• 05/29/2007

    Prime Minister Mirek Topolanek says his biggest mistake was not scaring the Czech public enough about what could happen if social, tax and health reforms are not carried out. Speaking at a seminar in the Senate, Mr Topolanek said the situation was dismal and he should have issued a sterner warning to voters when he first unveiled the government's reform plans. The Chamber of Deputies is due to vote on the reform package at the start of next month. If it does not pass, the prime minister says he will push for early elections.

    Meanwhile, the director of the Czech central bank, Zdenek Tuma, said on Tuesday that the reforms were a step in the right direction. However, he said they were a first step towards stabilising the public finances in the short term, and did not guarantee their sustainability in the long term.

    Author: Ian Willoughby
  • 05/29/2007

    Two ministers in the first post-communist Czechoslovak government collaborated with the StB secret police, military intelligence spokesman Ladislav Sticha said on Tuesday. Richard Sacher, who was interior minister, and Miroslav Vacek, who served as defence minister, had ties to the StB's counter-intelligence service, Mr Sticha said. Both men's terms ended by the close of 1990.

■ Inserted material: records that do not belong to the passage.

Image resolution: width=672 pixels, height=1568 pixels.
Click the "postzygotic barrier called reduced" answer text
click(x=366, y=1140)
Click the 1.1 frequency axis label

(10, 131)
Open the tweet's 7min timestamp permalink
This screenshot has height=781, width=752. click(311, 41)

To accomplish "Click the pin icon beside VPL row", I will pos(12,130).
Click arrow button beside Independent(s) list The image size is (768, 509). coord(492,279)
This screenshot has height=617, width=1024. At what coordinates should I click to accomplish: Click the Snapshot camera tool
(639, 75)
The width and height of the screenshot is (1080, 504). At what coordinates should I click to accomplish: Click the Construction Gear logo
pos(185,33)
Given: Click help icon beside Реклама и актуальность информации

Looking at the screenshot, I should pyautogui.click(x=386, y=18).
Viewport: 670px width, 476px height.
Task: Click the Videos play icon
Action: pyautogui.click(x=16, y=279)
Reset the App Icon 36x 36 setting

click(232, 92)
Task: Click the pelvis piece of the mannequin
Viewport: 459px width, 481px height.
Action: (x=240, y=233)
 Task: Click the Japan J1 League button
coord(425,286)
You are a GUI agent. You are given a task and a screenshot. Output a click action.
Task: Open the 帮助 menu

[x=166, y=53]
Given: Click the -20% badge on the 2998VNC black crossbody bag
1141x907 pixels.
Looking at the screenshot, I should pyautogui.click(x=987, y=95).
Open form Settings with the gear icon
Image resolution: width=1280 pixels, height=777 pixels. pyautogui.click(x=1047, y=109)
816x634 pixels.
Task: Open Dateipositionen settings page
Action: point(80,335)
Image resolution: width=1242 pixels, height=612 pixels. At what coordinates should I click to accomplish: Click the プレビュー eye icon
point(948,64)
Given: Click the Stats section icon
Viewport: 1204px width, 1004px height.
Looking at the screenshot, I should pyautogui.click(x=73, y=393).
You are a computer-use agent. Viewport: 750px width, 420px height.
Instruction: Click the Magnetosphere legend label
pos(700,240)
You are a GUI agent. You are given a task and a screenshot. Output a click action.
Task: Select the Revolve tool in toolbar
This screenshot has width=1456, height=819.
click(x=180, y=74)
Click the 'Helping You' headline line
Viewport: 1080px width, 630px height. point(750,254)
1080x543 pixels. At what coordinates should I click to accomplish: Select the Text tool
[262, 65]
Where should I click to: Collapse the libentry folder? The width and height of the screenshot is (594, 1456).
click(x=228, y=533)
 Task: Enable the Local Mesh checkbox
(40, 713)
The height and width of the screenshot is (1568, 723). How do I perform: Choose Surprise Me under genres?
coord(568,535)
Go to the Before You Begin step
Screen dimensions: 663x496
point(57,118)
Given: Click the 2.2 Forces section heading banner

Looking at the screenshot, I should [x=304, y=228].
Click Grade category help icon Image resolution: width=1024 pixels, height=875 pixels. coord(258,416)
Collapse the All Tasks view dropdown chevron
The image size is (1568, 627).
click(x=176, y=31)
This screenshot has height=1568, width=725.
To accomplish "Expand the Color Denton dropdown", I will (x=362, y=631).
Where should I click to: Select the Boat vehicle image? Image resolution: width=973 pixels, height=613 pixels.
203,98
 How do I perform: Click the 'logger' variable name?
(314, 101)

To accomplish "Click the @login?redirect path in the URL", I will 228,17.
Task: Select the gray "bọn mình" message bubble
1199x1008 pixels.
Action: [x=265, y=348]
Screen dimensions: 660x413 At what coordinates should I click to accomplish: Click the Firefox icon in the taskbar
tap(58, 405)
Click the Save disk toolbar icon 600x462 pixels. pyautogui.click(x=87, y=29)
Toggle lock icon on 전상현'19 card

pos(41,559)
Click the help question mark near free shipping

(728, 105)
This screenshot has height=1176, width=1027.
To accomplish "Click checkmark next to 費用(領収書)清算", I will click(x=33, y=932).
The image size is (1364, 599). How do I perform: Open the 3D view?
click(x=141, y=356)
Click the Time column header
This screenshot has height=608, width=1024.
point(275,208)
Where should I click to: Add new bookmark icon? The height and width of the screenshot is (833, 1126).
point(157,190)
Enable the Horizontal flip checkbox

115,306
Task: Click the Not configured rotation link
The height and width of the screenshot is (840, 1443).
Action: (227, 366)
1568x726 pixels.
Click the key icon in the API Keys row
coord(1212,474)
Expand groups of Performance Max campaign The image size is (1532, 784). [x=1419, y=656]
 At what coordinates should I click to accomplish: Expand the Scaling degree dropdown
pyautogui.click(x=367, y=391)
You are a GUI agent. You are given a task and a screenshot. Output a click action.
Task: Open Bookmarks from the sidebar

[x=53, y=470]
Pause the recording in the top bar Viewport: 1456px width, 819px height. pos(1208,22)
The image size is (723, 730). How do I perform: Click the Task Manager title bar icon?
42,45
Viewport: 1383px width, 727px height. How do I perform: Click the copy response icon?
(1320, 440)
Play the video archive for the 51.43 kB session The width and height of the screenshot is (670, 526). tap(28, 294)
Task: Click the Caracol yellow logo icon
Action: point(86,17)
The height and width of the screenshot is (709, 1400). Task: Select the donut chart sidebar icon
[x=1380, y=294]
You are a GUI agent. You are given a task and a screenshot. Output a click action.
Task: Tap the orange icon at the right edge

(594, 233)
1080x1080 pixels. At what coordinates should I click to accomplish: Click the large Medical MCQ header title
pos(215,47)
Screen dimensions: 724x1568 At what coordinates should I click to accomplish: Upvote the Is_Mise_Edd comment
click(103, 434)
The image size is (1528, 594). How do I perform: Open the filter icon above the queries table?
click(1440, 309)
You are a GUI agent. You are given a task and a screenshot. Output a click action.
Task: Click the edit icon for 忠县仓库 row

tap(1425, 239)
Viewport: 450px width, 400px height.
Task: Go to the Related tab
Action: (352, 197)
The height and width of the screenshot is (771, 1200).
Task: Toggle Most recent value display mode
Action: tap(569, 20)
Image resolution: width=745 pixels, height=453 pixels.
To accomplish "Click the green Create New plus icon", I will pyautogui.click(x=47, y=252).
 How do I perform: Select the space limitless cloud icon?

    Author: Ian Willoughby
  • 05/29/2007

    The Czech government failed to justify adequately the leasing of 14 Gripen fighter planes three years ago, the Supreme Audit Office has said. Leasing the jets has cost the state around 20 billion CZK (around 1 billion USD). The Defence Ministry has rejected the charge, saying the country needed the planes and it had first wanted 24 of them. The SAO also said there was a lack of pilots trained to fly Gripens as well as suitable technical staff.

    Author: Ian Willoughby
  • 05/29/2007

    Oldrich Martinu is to become the new head of the Czech police, Interior Minister Ivan Langer announced on Tuesdsay. Mr Martinu, who is currently serving as deputy police president, will replace Vladislav Husak; he resigned in March after allegations of impropriety and is now head of the foreigners' police.

    Author: Ian Willoughby
  • 05/29/2007

    Czech-born Miss World Tatana Kucharova has passed her "maturita" school leaving exams. Pravo reported that the 19-year-old blonde was relieved after passing the exams at the Josef Skvorecky secondary school in Prague on Monday. Tatana Kucharova is the first Czech Miss World.

    Author: Ian Willoughby
  • 05/29/2007

    Sparta Prague have won the Czech (previously Czechoslovak) football league for the 34th time, after taking all three points in their final game of the season on Monday. The win makes them the only team to achieve a Czech league and cup double since the split of Czechoslovakia. Slavia Prague came second in the league, followed by Mlada Boleslav.

    Author: Ian Willoughby
  • 05/29/2007

    Ceske Budejovice football club have "retired" the number 8 jersey worn by Karel Poborsky, following the final game of his career on Monday evening. Poborsky, who is co-owner of Ceske Budejovice, played a record 118 times for the Czech national team.

    Author: Ian Willoughby
  • 05/29/2007

    Kinoautomat, the Czechoslovak exhibit at Expo 67, is being revived at a Prague cinema on Tuesday night. Viewers have several opportunities to vote on what happens next in Clovek v dome (Man in His House), which has been described as the world's first interactive film. The revival, which runs till June 20, is taking place at Svetozor, the same cinema where the Kinoautomat took place in 1971 before being banned by the communists.

    Author: Ian Willoughby
  • 05/28/2007

    Police say DNA tests have confirmed that the person who was taken to a Brno children's home along with a severely abused boy and his brother earlier this month was not a 13-year old girl called Anna but actually 32-year old Barbora Skrlova who was posing as an adopted daughter of Klara Mauerova, now charged with two crimes. Police still have not ruled out that the real Anna might exist and are still searching both for her and Skrlova, who escaped from the children's home and has gone missing.

    According to latest information, the adult members of the family are involved in a religious sect which tried to create "a new deity" by giving 32-year-old Barbora Skrlova a new identity.

  • 05/28/2007

    The chairman of the opposition Social Democrats, Jiri Paroubek, has said his party would initiate a parliamentary vote of no-confidence in the government of Prime Minister Mirek Topolanek if it happens that Deputy Prime Minister Jiri Cunek is indicted but remains in government. Police suspect Mr Cunek of having taken a bribe of half a million crowns in 2002 when he was mayor of the eastern town of Vsetin. The opposition parties say that Mr Cunek's remaining in government is untenable.